Roopam Carroll runs a day care in Nottingham, England. She shared her pandemic story with our partners at the BBC.

I own a day care in the U.K., in Nottingham. On a daily basis, we look after up to 40 children, aged from 5 months up to 5 years.

Last year, we had a lockdown in the U.K., so I ended up closing altogether. Financially, it was just awful. This week, we’ve got a new lockdown. And actually, it feels a lot more manageable for me. We are allowed to stay open this time.

Looking after the children during the pandemic is uplifting. But also, it feels rewarding because last year, when the children weren’t able to come to nursery, it stopped a lot of parents being able to work. And things don’t get done. Doctors don’t do their rounds. We’re enabling all that kind of stuff.

* Problems and tasks
• a. Copy the day care account word for word, from "Roopam Carroll runs" to "open this time.".
• b. Pick up the Nottingham day care account after its final sentence and continue it.
The listing that follows was taken from a separate source.

* Information shown

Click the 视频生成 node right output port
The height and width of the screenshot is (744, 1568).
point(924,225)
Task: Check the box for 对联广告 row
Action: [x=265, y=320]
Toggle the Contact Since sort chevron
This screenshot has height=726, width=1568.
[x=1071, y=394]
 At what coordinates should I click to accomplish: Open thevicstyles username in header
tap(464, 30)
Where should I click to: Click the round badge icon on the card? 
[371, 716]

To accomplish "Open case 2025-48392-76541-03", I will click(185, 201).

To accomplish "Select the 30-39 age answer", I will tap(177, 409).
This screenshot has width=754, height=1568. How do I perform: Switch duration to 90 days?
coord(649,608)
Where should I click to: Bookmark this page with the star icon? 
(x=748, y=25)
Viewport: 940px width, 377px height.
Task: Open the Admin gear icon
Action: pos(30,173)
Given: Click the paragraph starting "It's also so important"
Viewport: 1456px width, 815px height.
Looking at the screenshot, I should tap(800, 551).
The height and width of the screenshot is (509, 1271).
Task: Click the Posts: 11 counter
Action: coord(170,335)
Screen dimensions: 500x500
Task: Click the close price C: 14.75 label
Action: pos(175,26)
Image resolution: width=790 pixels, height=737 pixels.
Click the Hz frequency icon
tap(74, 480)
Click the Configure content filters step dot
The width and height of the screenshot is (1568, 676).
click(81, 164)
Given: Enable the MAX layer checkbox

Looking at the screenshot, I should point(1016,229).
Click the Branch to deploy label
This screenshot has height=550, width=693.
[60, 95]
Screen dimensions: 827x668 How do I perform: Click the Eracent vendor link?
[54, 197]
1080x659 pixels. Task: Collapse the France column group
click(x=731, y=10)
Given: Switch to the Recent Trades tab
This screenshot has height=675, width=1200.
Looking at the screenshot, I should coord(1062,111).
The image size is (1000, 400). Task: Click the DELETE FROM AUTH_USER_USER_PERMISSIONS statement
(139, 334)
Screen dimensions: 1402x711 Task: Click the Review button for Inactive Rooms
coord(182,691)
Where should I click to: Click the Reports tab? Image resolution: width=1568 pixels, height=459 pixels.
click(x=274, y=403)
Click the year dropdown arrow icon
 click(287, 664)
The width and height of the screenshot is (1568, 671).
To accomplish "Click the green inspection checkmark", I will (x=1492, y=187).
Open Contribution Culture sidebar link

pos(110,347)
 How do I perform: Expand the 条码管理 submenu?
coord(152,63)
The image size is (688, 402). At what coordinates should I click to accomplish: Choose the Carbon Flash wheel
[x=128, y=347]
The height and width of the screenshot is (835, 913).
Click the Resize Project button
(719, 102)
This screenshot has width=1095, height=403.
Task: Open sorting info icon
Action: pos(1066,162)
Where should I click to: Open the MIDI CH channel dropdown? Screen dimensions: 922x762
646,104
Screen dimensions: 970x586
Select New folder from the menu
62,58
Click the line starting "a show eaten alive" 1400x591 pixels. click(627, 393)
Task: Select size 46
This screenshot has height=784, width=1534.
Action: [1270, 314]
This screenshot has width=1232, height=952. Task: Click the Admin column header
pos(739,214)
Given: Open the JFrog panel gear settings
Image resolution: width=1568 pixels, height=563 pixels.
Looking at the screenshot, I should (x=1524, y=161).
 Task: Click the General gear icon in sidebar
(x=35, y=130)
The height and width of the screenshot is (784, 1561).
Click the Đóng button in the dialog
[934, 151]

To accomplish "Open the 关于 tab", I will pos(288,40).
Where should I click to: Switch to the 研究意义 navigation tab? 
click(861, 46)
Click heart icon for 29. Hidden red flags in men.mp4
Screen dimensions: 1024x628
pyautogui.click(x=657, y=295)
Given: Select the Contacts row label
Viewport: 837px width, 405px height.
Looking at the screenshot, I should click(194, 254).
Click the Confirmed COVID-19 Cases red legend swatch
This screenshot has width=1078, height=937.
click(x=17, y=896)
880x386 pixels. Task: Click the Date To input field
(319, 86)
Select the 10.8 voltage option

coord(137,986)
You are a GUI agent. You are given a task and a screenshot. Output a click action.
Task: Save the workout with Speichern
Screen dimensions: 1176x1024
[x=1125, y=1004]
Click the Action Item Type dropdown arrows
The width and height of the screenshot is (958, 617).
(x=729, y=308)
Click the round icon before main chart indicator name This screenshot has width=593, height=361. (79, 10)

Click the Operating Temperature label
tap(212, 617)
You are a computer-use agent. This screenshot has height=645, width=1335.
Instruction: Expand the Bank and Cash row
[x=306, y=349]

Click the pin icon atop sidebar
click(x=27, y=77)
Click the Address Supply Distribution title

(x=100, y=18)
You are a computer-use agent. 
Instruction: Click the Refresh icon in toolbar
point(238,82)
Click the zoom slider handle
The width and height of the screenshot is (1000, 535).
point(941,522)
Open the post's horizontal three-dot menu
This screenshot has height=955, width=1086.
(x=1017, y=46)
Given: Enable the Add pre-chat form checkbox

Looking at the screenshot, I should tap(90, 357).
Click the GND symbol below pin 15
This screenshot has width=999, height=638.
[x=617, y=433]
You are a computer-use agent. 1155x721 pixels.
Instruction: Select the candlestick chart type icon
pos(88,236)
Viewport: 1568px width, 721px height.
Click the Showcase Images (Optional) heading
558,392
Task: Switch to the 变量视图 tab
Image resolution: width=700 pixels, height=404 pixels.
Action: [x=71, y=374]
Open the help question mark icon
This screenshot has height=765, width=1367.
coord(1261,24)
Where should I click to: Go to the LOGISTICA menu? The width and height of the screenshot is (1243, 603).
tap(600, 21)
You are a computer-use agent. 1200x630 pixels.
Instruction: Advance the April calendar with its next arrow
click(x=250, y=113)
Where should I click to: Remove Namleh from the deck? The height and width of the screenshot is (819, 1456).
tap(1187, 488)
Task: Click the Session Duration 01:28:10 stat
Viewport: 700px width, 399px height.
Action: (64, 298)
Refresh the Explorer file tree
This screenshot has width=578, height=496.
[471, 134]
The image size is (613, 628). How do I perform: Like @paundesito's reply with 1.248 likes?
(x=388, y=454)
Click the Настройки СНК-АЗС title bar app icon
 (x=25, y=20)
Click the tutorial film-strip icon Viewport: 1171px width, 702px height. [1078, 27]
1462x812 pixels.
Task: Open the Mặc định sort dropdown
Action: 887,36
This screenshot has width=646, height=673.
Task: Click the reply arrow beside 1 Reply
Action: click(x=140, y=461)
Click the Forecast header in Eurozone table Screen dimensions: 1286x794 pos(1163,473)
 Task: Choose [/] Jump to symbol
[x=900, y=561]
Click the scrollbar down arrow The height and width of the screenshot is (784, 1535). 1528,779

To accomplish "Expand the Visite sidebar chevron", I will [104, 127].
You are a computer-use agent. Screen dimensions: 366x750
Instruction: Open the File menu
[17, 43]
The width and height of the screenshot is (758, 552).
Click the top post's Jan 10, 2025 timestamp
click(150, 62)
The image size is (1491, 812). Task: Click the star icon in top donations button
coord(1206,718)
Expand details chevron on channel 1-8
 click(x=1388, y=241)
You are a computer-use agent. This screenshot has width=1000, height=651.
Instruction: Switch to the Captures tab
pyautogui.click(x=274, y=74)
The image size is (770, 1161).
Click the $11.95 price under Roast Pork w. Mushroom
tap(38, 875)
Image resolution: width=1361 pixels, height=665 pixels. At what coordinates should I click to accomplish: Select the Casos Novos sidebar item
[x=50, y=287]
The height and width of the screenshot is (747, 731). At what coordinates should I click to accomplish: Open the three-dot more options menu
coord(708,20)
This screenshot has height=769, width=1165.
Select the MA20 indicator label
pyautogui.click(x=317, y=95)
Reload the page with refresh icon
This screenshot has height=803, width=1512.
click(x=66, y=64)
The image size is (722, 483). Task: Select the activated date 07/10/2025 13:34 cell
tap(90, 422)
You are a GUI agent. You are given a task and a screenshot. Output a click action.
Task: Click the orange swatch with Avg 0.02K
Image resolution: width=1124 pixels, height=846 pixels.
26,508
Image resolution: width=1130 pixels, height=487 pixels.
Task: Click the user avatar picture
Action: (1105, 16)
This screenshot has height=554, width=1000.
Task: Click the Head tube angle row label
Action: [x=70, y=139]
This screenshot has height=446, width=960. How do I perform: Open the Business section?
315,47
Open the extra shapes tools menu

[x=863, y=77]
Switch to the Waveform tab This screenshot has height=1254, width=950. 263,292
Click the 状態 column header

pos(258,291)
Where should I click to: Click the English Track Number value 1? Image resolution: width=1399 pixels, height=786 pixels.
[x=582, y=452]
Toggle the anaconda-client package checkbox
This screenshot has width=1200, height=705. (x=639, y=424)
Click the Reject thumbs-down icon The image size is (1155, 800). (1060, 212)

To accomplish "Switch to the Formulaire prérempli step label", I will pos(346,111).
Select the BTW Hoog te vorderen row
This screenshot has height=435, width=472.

* Task-by-task outputs
• a.
Roopam Carroll runs a day care in Nottingham, England. She shared her pandemic story with our partners at the BBC.

I own a day care in the U.K., in Nottingham. On a daily basis, we look after up to 40 children, aged from 5 months up to 5 years.

Last year, we had a lockdown in the U.K., so I ended up closing altogether. Financially, it was just awful. This week, we’ve got a new lockdown. And actually, it feels a lot more manageable for me. We are allowed to stay open this time.

• b.
I am generally worried about my finances. I’ve had to juggle such a lot. I’ve reduced the numbers of staff I’ve got. And that was really painful because they’re not just numbers. They are people who I work with on a daily basis. I know them. I know their families. So having to reduce staff numbers and make people redundant was really painful. It keeps me awake at night, but it’s what I have to do.

My job has shaped my thinking about money in that I don’t need as much of it as I used to. I plow money back into the business because it feels fulfilling and that’s the way that we develop and grow. Having my business has made me want less, but at the same time it’s also made me feel less secure. The problem now is if I don’t have money, then there are other people who are depending on me, so it’s increased my worry and my responsibility.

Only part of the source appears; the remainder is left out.